◆ HOW TO COMPLETE THIS TASK
Starting at the line that contains "The image size is (699, 531).", write out every line through the end of the records below exactly as it appears, and leave out all pictures.

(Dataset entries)
== == ==

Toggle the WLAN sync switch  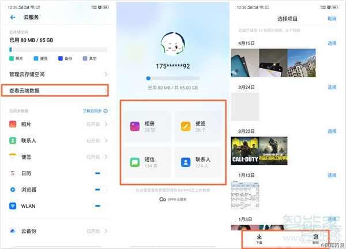(101, 206)
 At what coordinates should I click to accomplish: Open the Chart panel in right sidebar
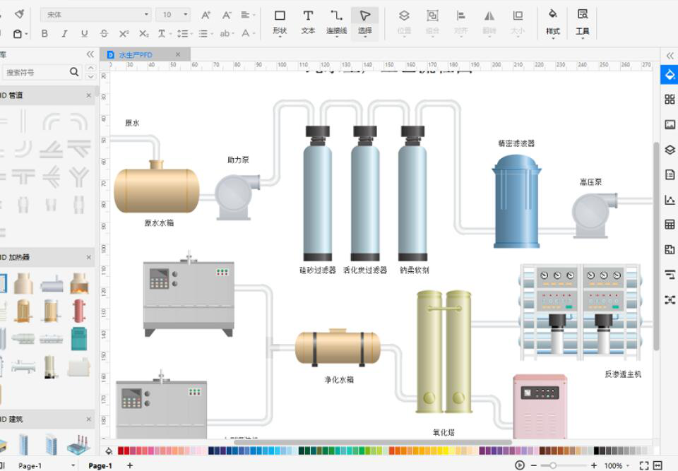pos(670,200)
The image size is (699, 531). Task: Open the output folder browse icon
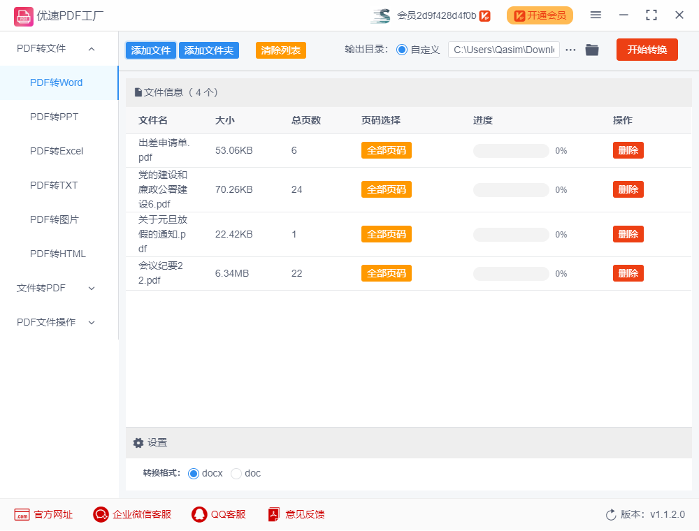coord(592,50)
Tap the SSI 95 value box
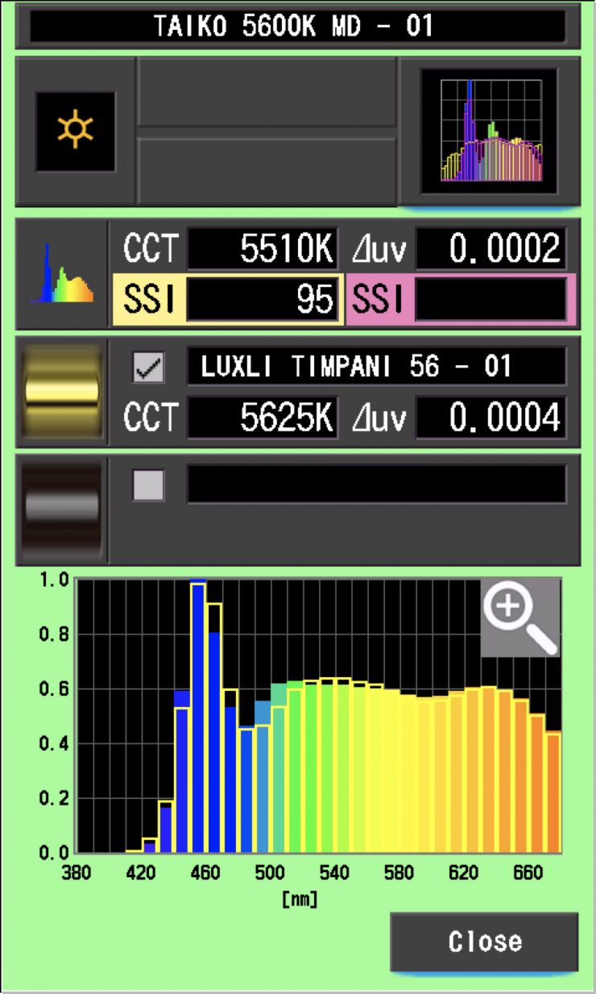The image size is (596, 994). click(x=262, y=299)
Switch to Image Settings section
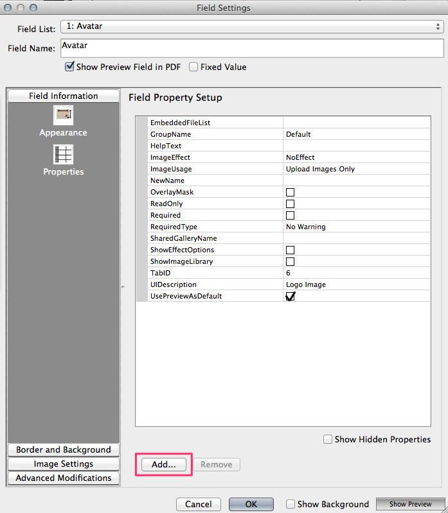 64,464
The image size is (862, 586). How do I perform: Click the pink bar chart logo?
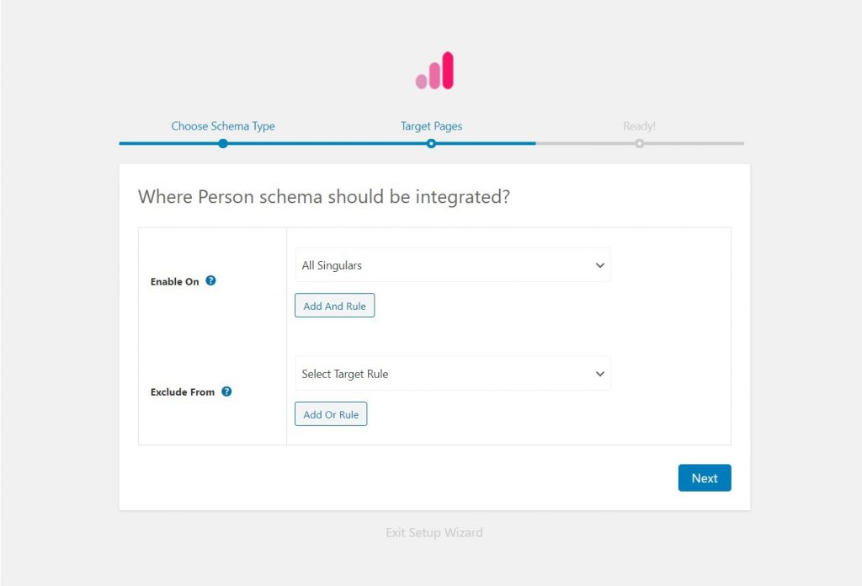coord(434,72)
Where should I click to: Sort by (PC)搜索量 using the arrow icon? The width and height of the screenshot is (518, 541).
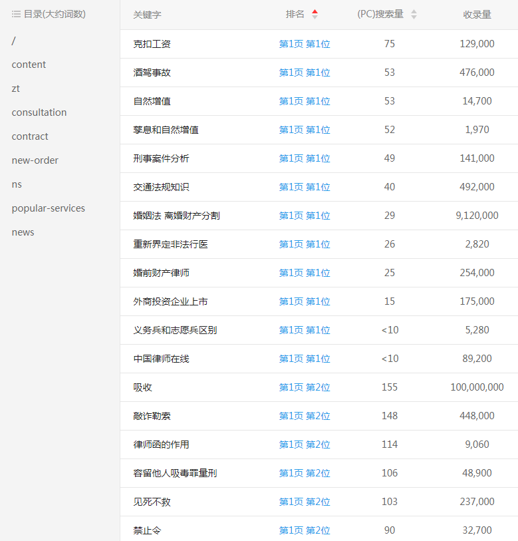point(414,15)
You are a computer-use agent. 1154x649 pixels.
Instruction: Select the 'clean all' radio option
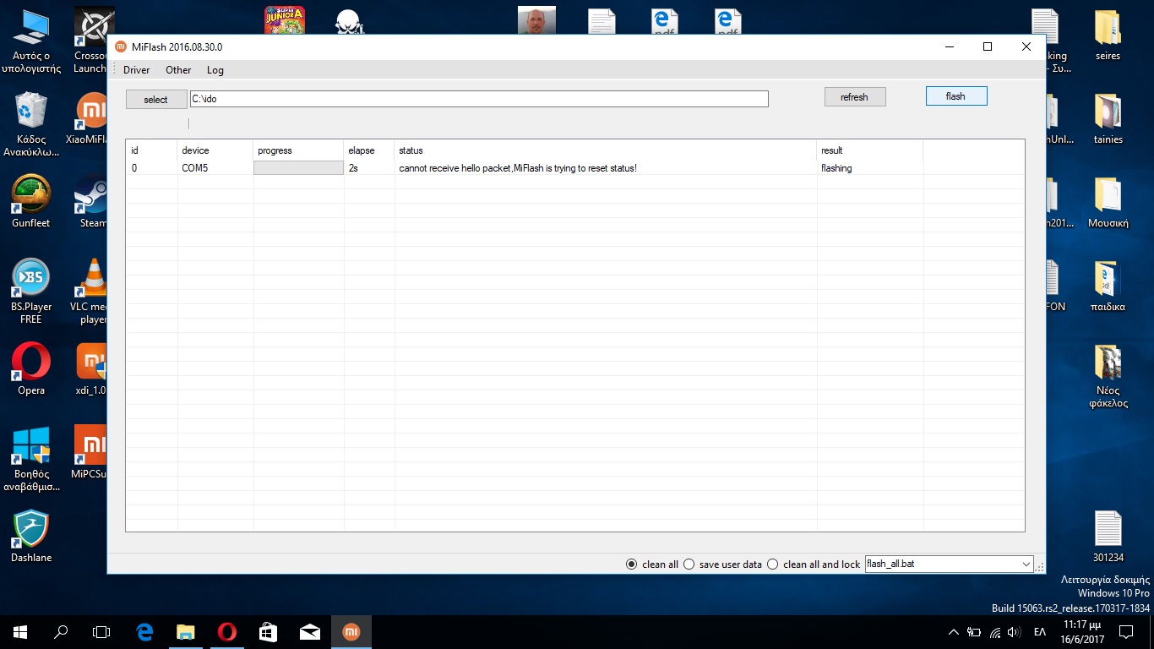pos(632,564)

== == ==

◆ EXERCISE RESULT
The image size is (699, 531). Task: Open the output folder browse icon
coord(592,50)
Tap the SSI 95 value box
The image size is (596, 994). click(x=262, y=299)
Switch to Image Settings section
 64,464
The image size is (862, 586). How do I perform: Click the pink bar chart logo?
coord(434,72)
Where should I click to: Sort by (PC)搜索量 using the arrow icon? The width and height of the screenshot is (518, 541).
point(414,15)
You are a computer-use agent. 1154x649 pixels.
Instruction: Select the 'clean all' radio option
pos(632,564)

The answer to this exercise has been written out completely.